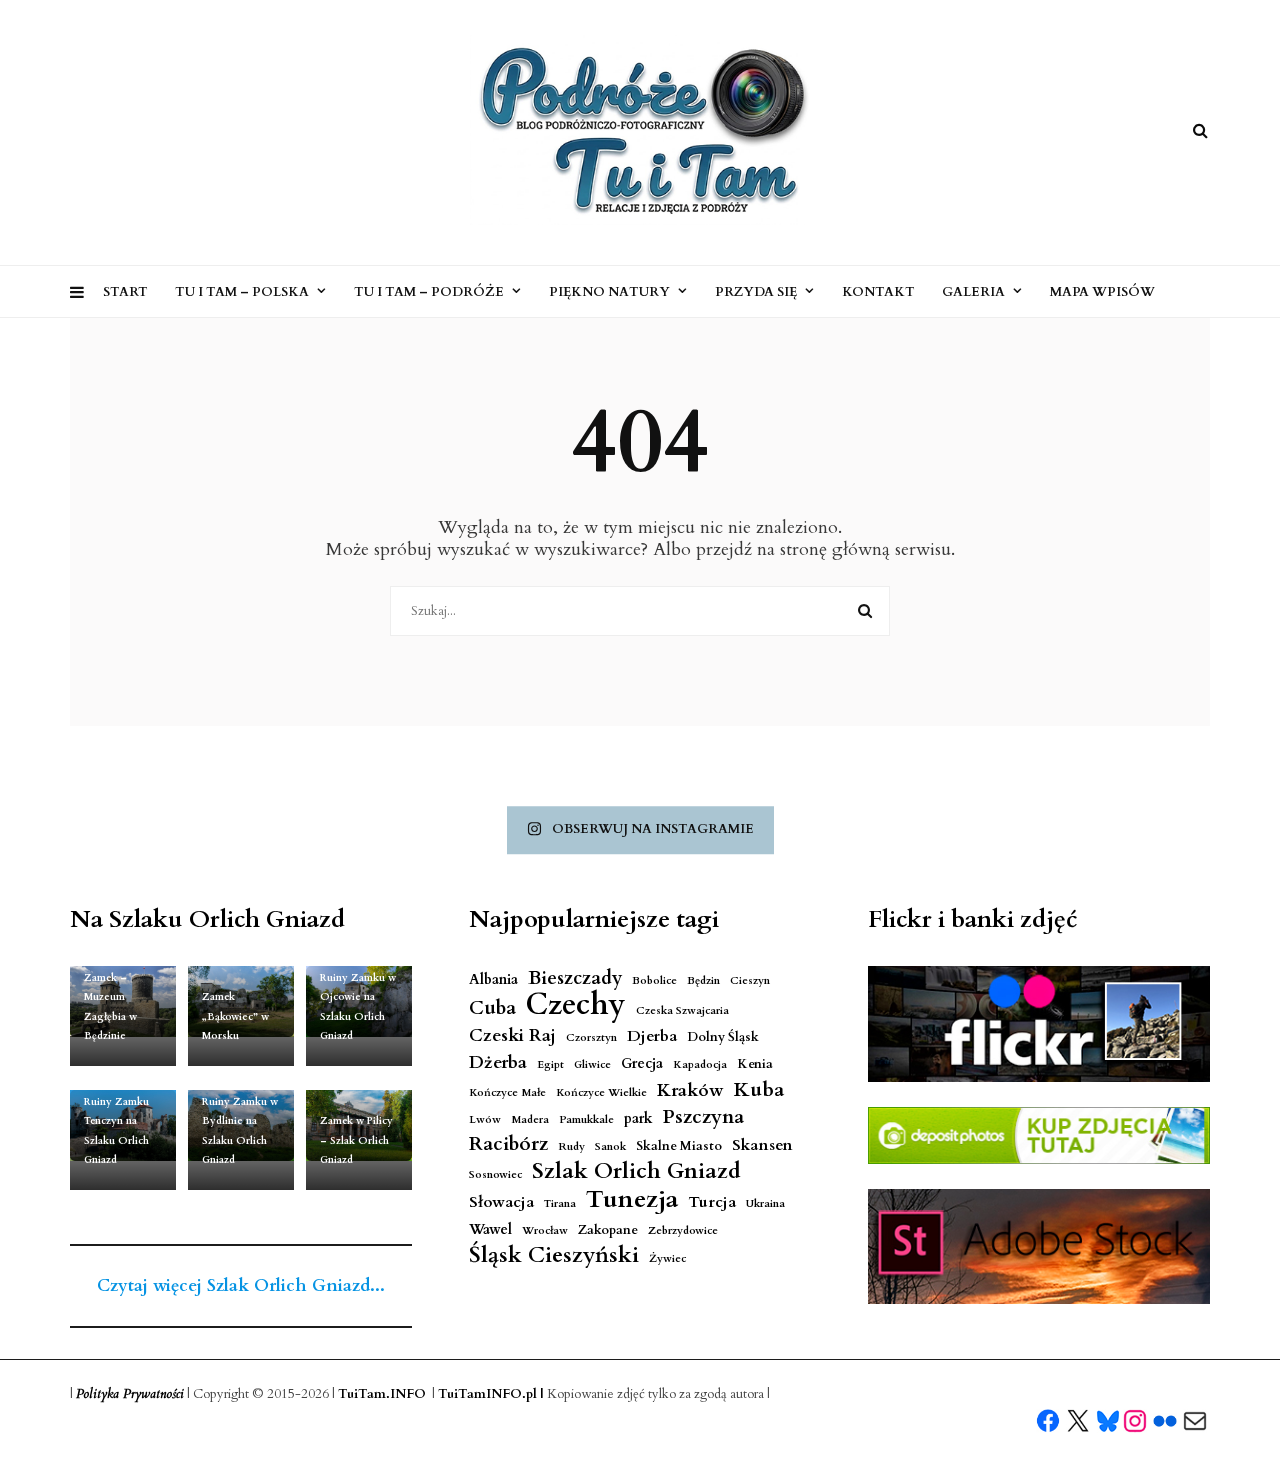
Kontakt (878, 292)
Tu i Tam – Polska (242, 292)
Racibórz (508, 1144)
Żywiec (667, 1258)
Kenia (755, 1064)
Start (125, 292)
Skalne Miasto (679, 1146)
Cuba (492, 1008)
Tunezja (632, 1199)
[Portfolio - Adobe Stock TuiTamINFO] (1039, 1247)
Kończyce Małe (507, 1092)
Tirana (560, 1203)
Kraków (690, 1090)
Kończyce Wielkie (601, 1092)
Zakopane (608, 1230)
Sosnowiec (495, 1174)
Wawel (490, 1229)
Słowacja (501, 1202)
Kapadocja (700, 1064)
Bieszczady (575, 978)
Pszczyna (703, 1117)
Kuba (759, 1089)
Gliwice (592, 1064)
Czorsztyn (591, 1037)
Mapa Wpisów (1102, 292)
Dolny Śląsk (723, 1037)
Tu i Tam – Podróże (429, 292)
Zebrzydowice (683, 1230)
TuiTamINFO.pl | (491, 1394)
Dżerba (498, 1062)
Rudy (571, 1146)
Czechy (576, 1005)
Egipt (550, 1064)
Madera (530, 1119)
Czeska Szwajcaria (682, 1010)
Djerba (652, 1036)
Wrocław (545, 1230)
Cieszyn (750, 980)
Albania (493, 979)
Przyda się (756, 292)
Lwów (485, 1119)
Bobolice (654, 980)
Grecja (642, 1063)
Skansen (762, 1145)
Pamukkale (586, 1119)
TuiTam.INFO (382, 1394)
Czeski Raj (512, 1035)
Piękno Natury (609, 292)
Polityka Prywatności (130, 1394)
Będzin (703, 980)
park (638, 1118)
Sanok (610, 1146)
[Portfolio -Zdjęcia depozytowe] (1039, 1135)
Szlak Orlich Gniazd (636, 1171)
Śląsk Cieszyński (554, 1255)
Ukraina (765, 1203)
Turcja (712, 1202)
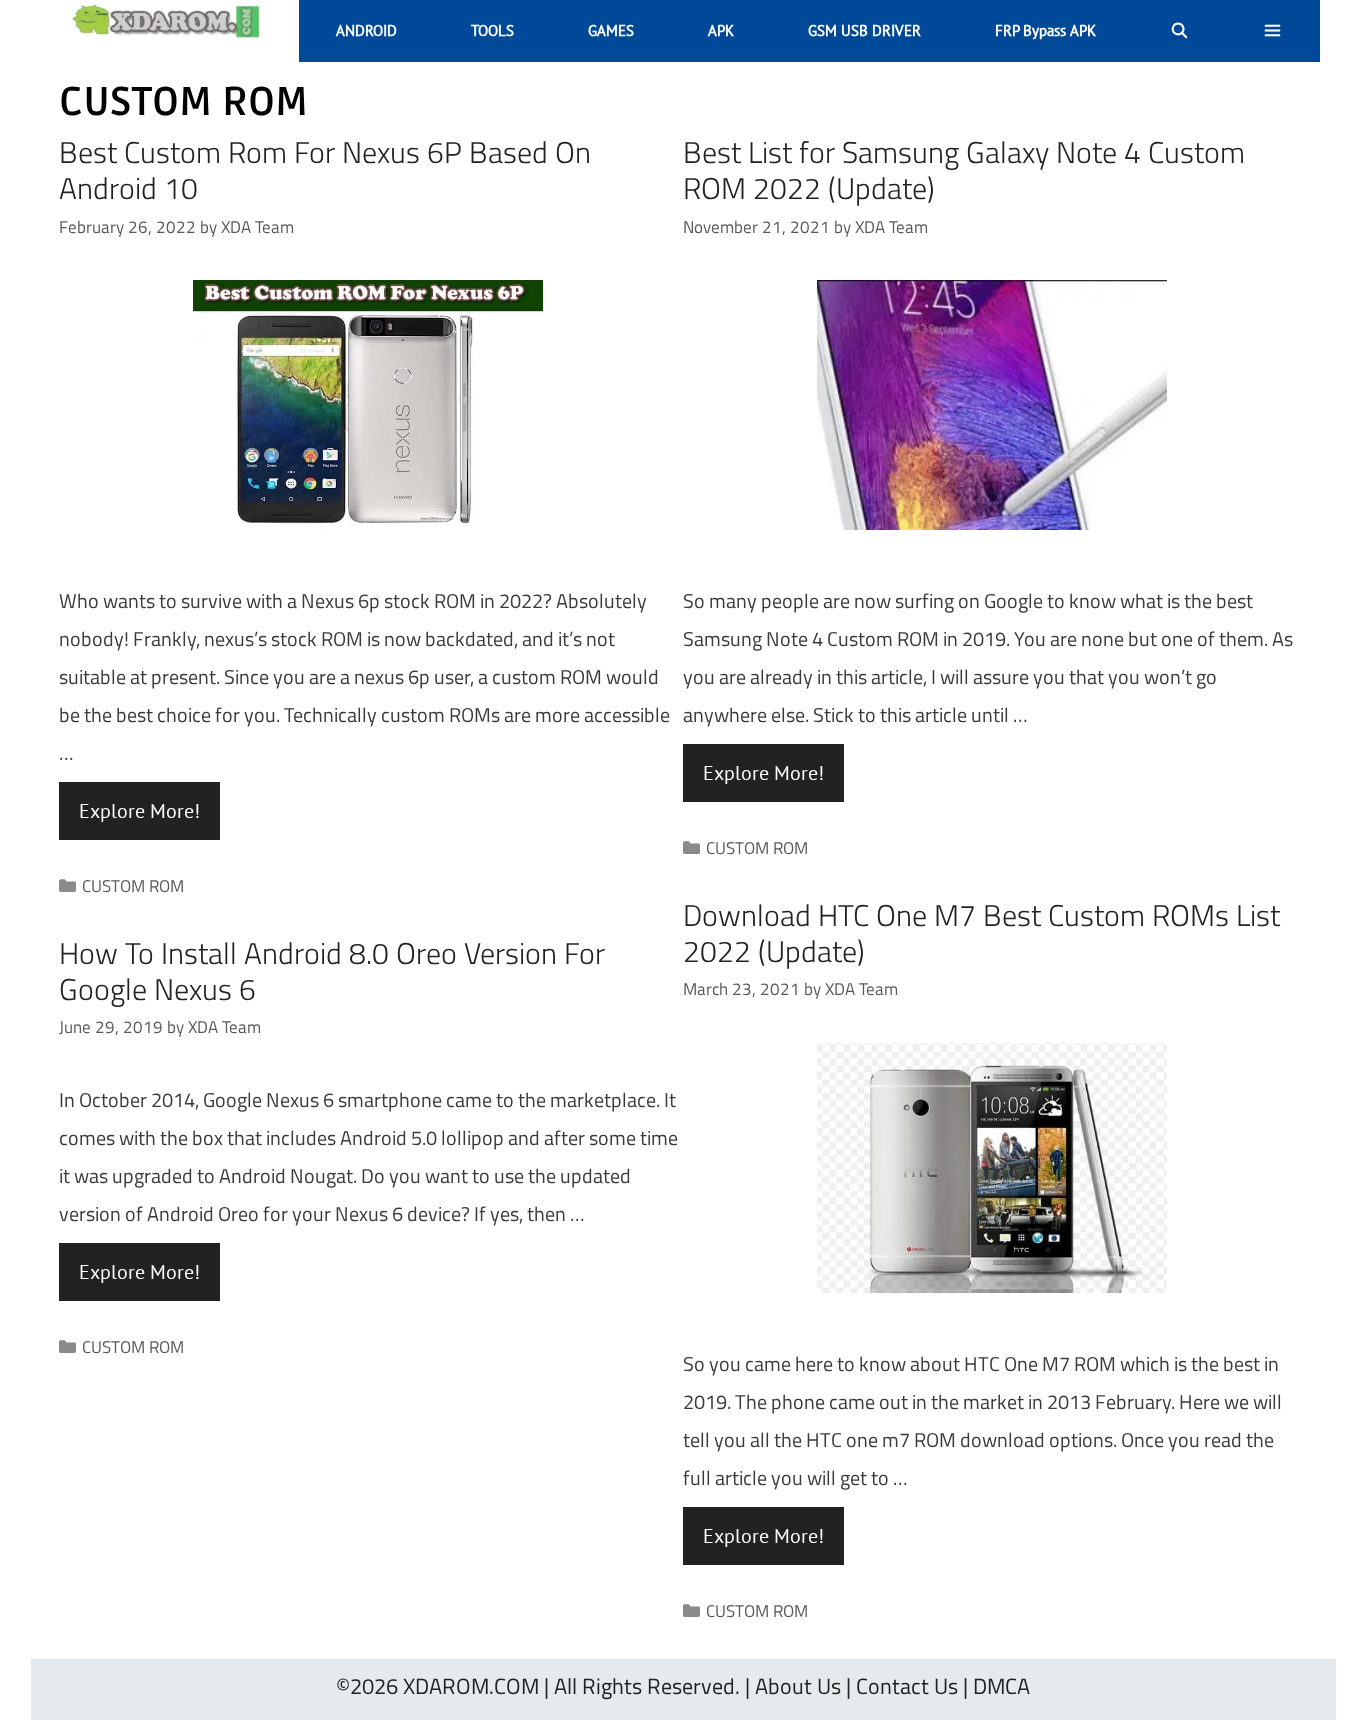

◇ ◇ ◇ ◇

▸ **Problem statement**
Of the lines above, extract only those from the line with "Madera (530, 1119)" to the line with "TuiTam.INFO (382, 1394)", both included, exactly as written.

▸ **Task response**
Madera (530, 1119)
Czeska Szwajcaria (682, 1010)
Djerba (652, 1036)
Wrocław (545, 1230)
Cieszyn (750, 980)
Albania (493, 979)
Przyda się (756, 292)
Lwów (485, 1119)
Bobolice (654, 980)
Grecja (642, 1063)
Skansen (762, 1145)
Pamukkale (586, 1119)
TuiTam.INFO (382, 1394)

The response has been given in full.